═════ Dataset records
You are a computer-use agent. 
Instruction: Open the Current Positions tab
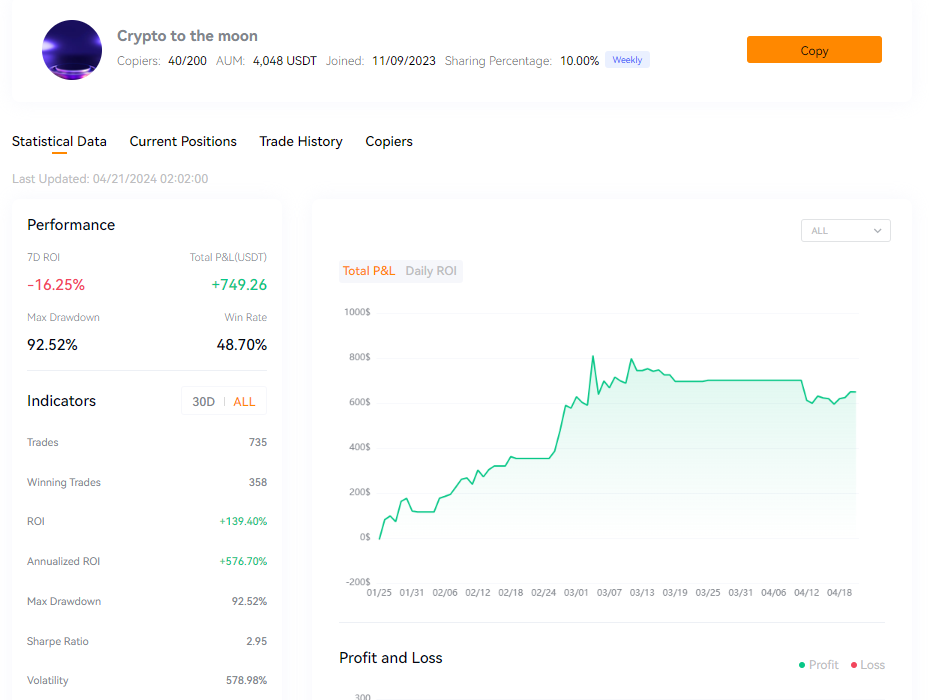(x=183, y=141)
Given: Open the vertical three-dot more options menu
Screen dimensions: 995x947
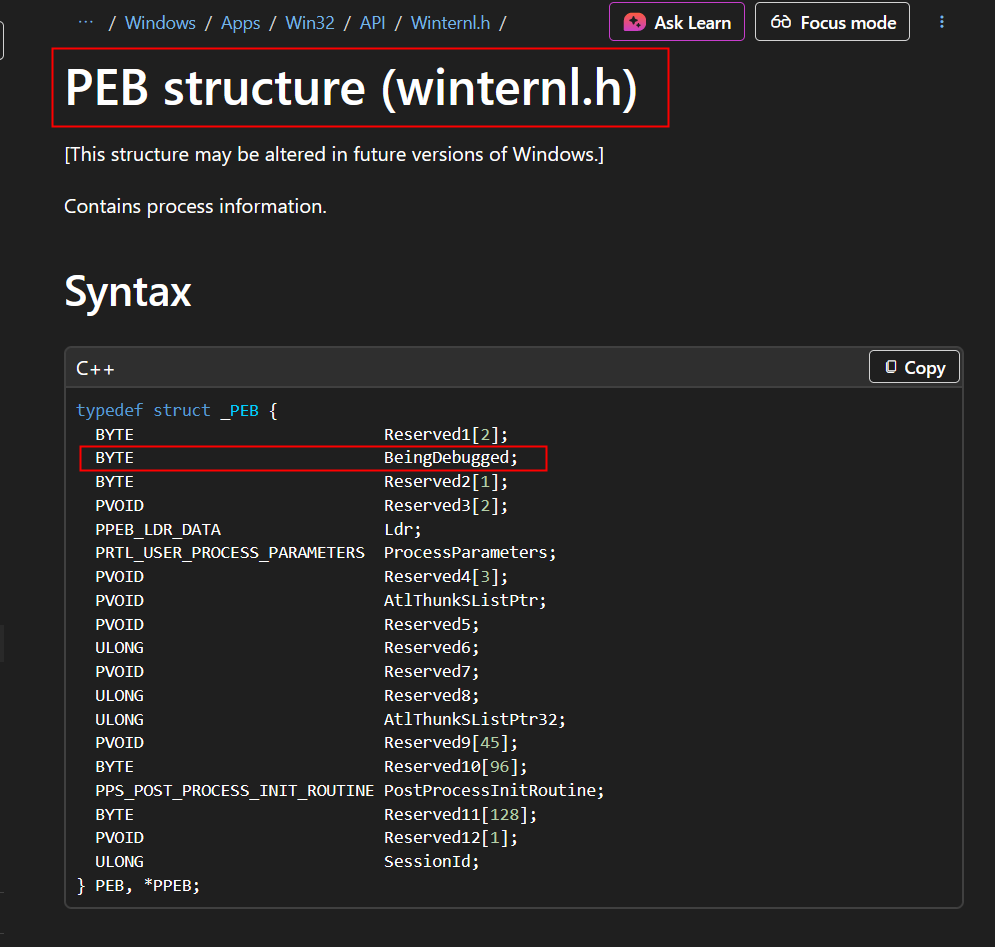Looking at the screenshot, I should click(941, 22).
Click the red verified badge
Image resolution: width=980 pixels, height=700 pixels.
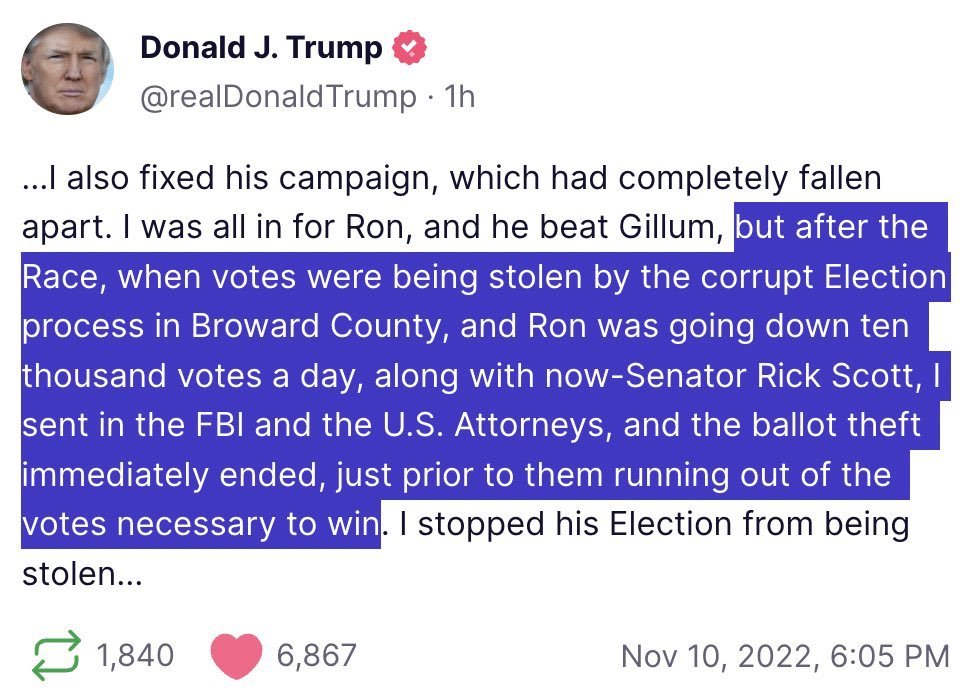(x=409, y=48)
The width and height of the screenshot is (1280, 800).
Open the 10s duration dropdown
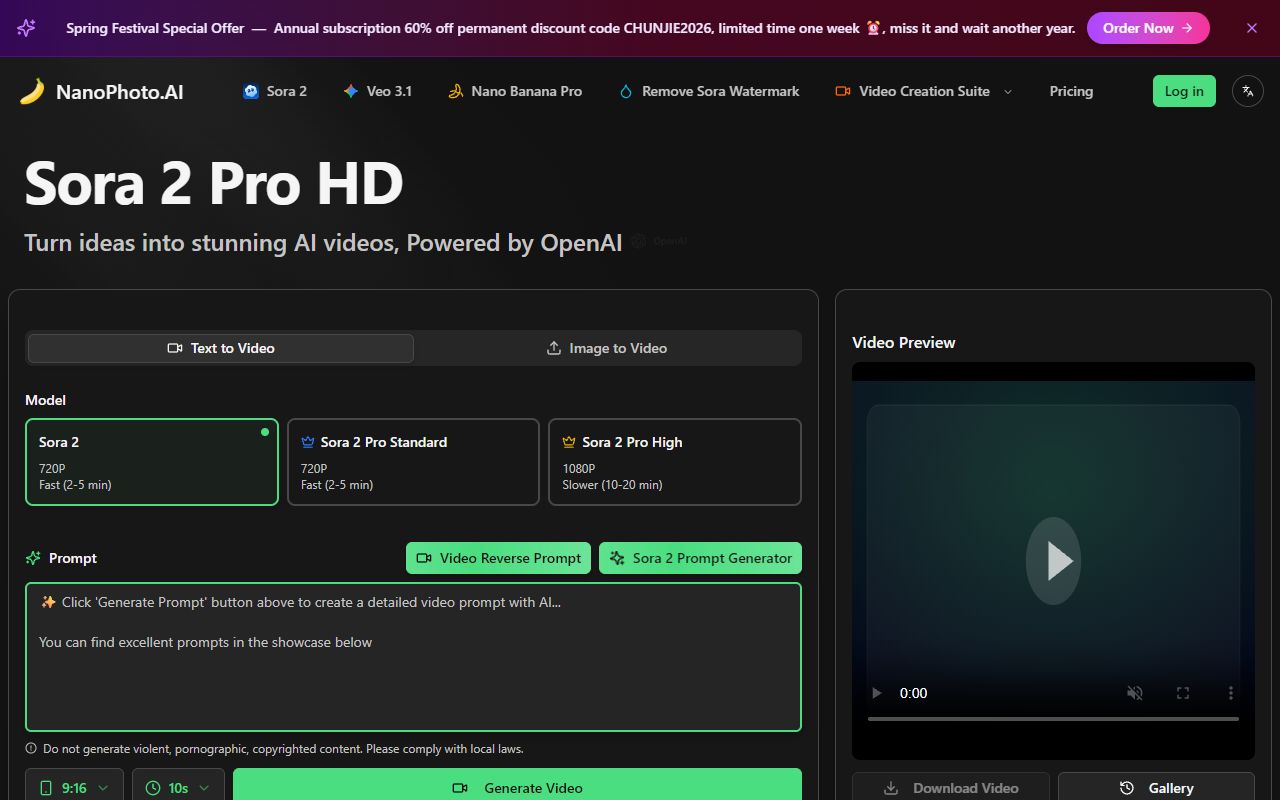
══════════
Task prompt —
Each record needs to be reproduced exactly, and no image should be carried over.

Problem solution —
You are a computer-use agent. 
Instruction: Open the Current Positions tab
(x=183, y=141)
Given: Open the vertical three-dot more options menu
Screen dimensions: 995x947
Looking at the screenshot, I should click(941, 22).
Click the red verified badge
Image resolution: width=980 pixels, height=700 pixels.
(x=409, y=48)
The width and height of the screenshot is (1280, 800).
Open the 10s duration dropdown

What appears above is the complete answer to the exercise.